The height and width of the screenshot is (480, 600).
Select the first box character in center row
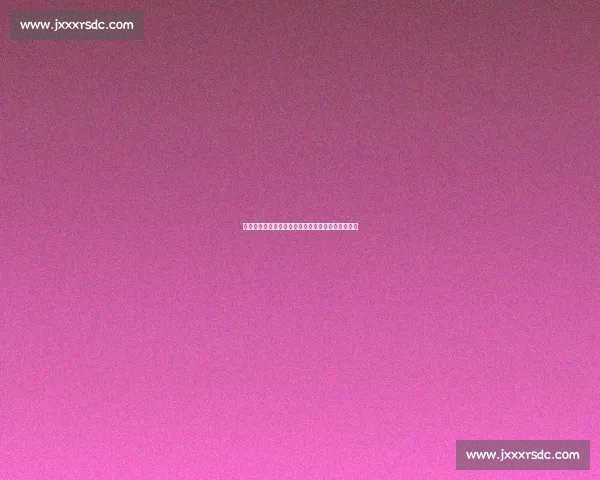point(245,226)
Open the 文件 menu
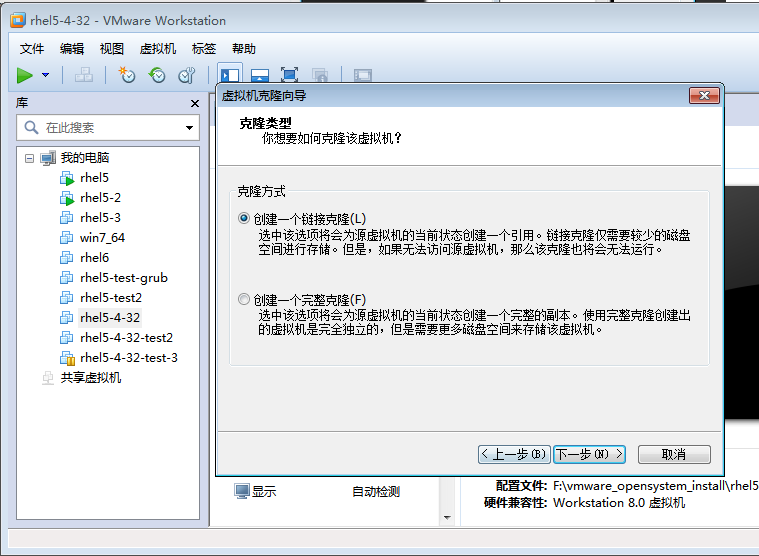759x556 pixels. click(x=32, y=48)
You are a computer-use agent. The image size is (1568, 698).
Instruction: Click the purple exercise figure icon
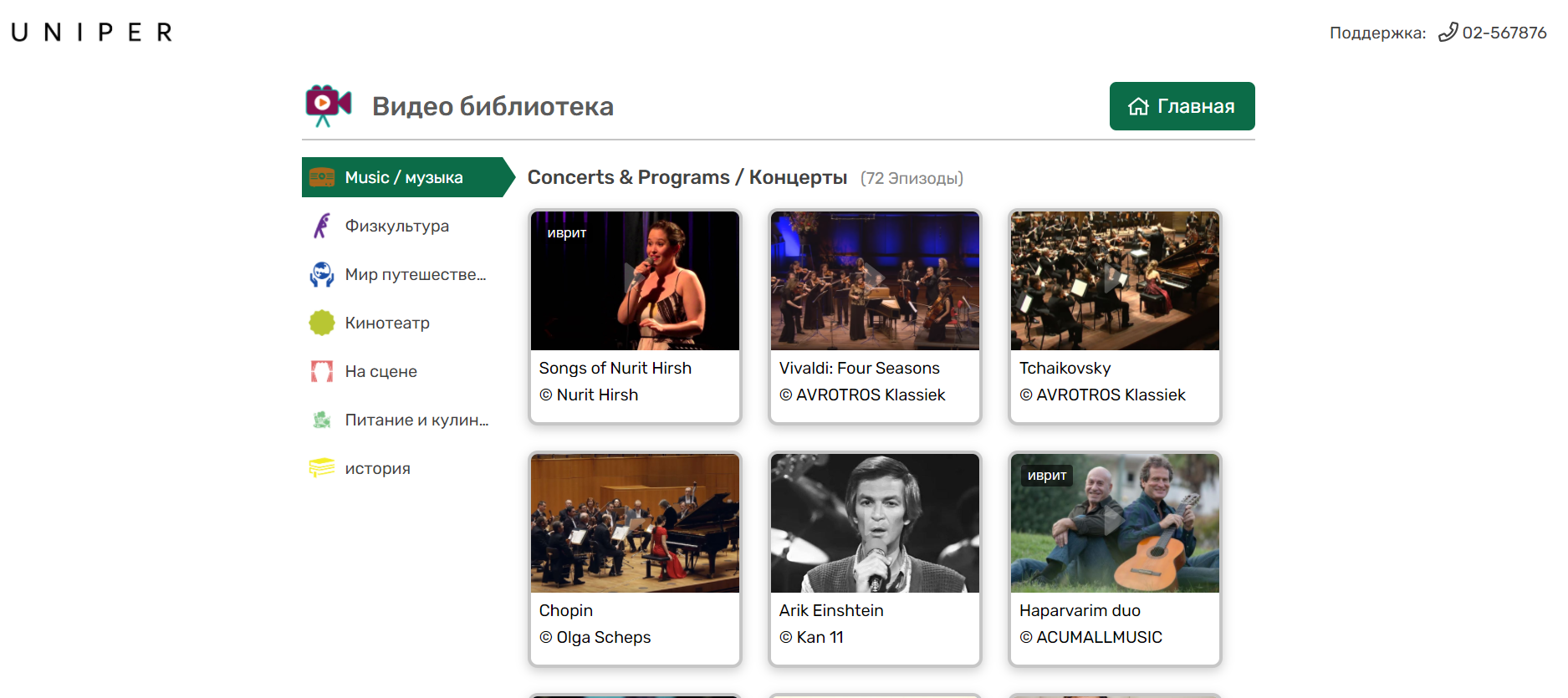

# # # # # # #

REQUIREMENT: Set down every entry word for word, but omit the pictures.

TASK OUTPUT:
The height and width of the screenshot is (480, 600).
Select the first box character in center row
point(245,226)
Open the 文件 menu
759x556 pixels. click(x=32, y=48)
You are a computer-use agent. The image size is (1568, 698).
Instruction: Click the purple exercise figure icon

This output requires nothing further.